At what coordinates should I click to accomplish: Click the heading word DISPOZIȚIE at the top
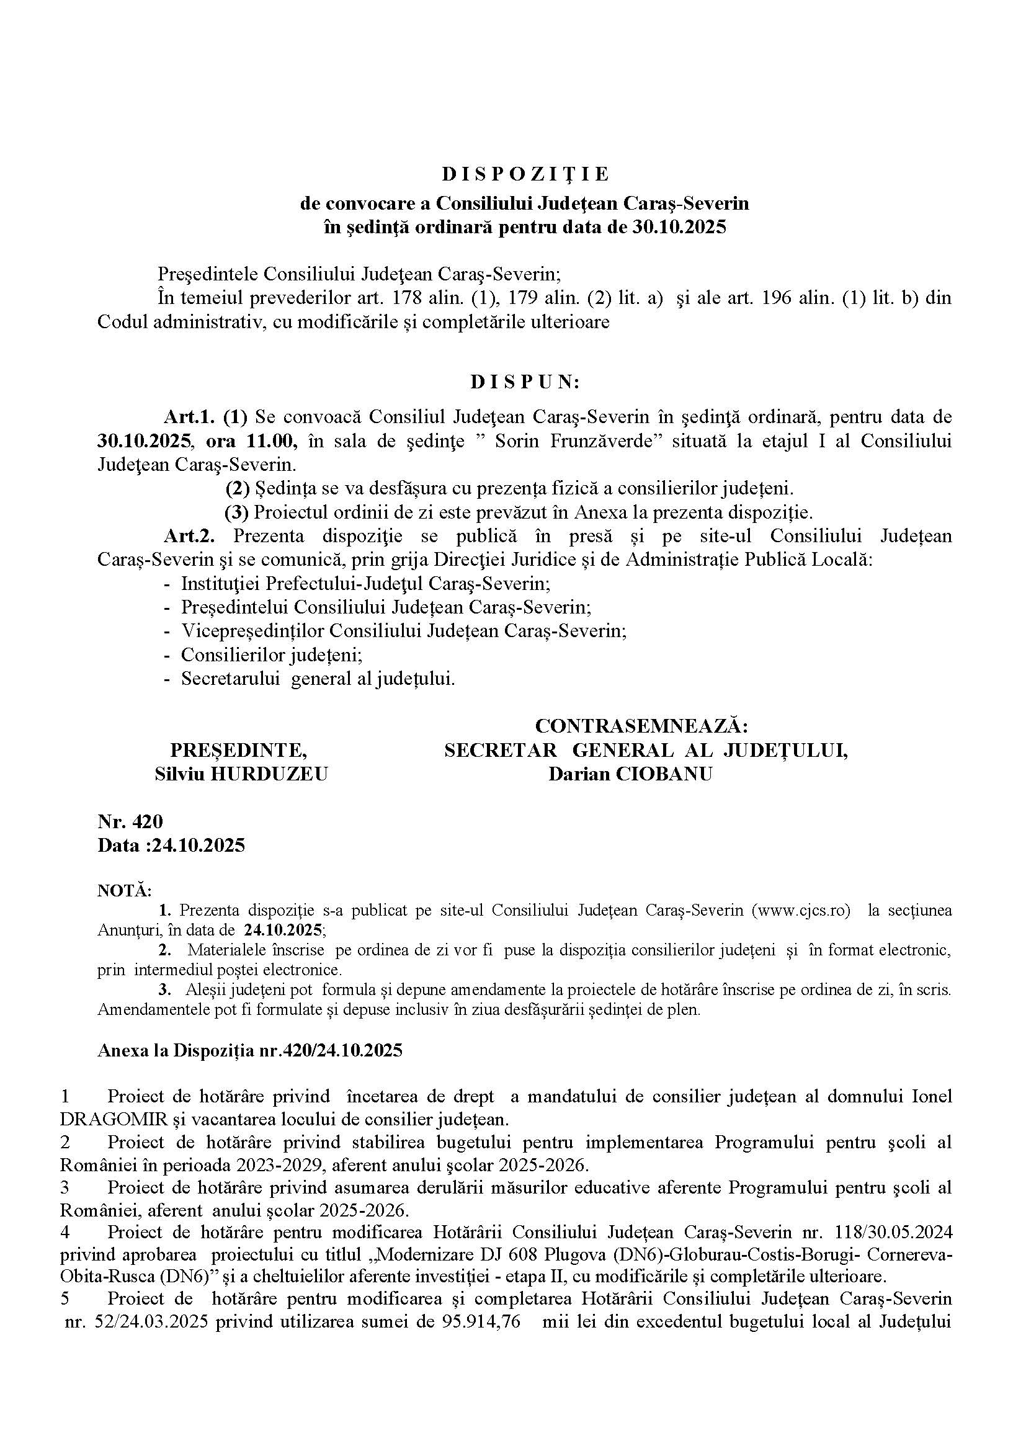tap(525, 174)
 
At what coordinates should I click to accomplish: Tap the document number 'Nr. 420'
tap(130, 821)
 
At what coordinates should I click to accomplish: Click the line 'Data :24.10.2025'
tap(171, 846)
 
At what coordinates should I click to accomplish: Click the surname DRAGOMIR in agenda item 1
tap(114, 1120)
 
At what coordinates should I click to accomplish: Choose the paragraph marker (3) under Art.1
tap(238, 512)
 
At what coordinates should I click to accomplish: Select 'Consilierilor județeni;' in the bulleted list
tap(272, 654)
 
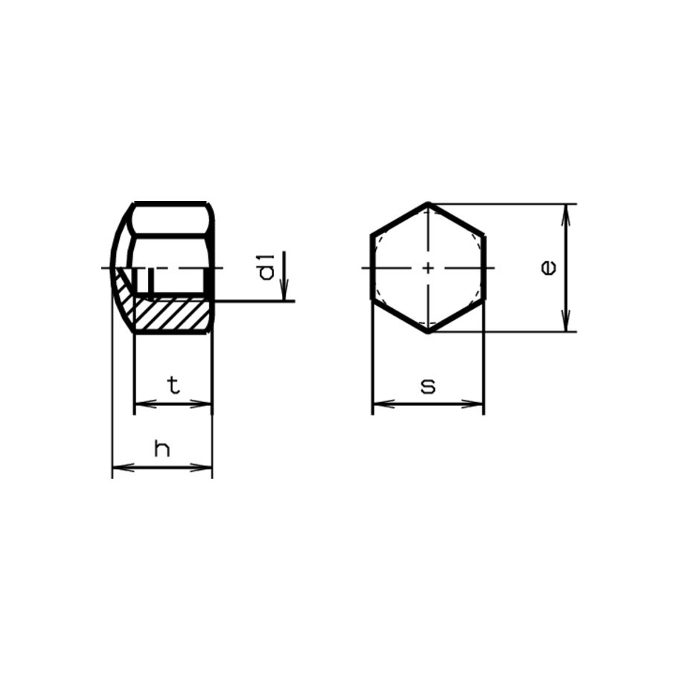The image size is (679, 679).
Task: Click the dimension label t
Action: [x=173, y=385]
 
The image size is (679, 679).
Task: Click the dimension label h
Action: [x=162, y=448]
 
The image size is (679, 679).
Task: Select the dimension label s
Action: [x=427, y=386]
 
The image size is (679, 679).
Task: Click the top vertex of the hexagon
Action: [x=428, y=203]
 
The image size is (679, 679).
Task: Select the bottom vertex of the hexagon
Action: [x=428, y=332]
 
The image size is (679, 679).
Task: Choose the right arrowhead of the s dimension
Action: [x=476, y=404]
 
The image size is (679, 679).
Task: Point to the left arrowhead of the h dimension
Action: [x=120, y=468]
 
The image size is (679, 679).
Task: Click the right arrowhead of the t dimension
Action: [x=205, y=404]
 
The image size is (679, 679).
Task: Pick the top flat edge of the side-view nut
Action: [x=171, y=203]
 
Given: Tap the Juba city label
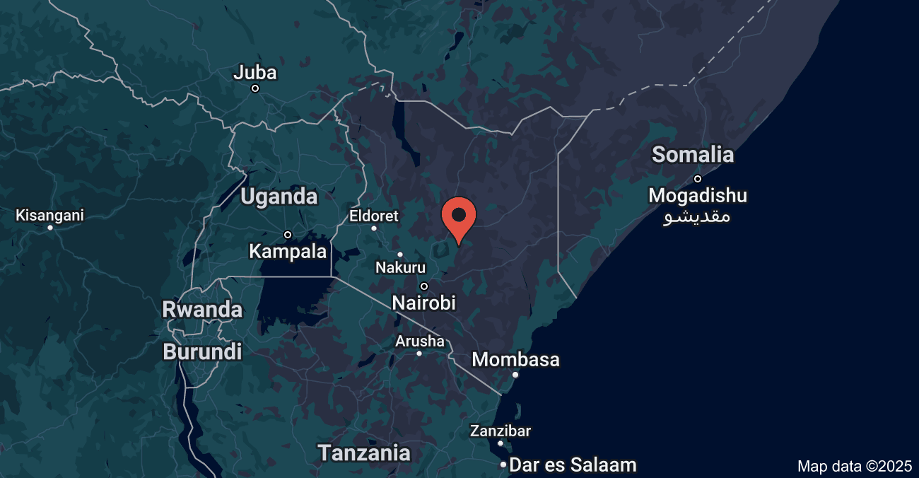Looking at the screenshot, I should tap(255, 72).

• Problem requirements: Reproduce the material above, from the line with "At what coordinates should I click to accomplish: Tap" up to and including the line with "Action: [x=428, y=332]", and leave the pictures out.

• Solution for this task:
At what coordinates should I click to accomplish: Tap the document number 'Nr. 420'
tap(130, 821)
 
At what coordinates should I click to accomplish: Click the line 'Data :24.10.2025'
tap(171, 846)
 
At what coordinates should I click to accomplish: Click the surname DRAGOMIR in agenda item 1
tap(114, 1120)
 
At what coordinates should I click to accomplish: Choose the paragraph marker (3) under Art.1
tap(238, 512)
 
At what coordinates should I click to accomplish: Select 'Consilierilor județeni;' in the bulleted list
tap(272, 654)
 
The image size is (679, 679).
Task: Click the dimension label t
Action: [x=173, y=385]
 
The image size is (679, 679).
Task: Click the dimension label h
Action: [x=162, y=448]
 
The image size is (679, 679).
Task: Select the dimension label s
Action: [x=427, y=386]
 
The image size is (679, 679).
Task: Click the top vertex of the hexagon
Action: [x=428, y=203]
 
The image size is (679, 679).
Task: Select the bottom vertex of the hexagon
Action: [x=428, y=332]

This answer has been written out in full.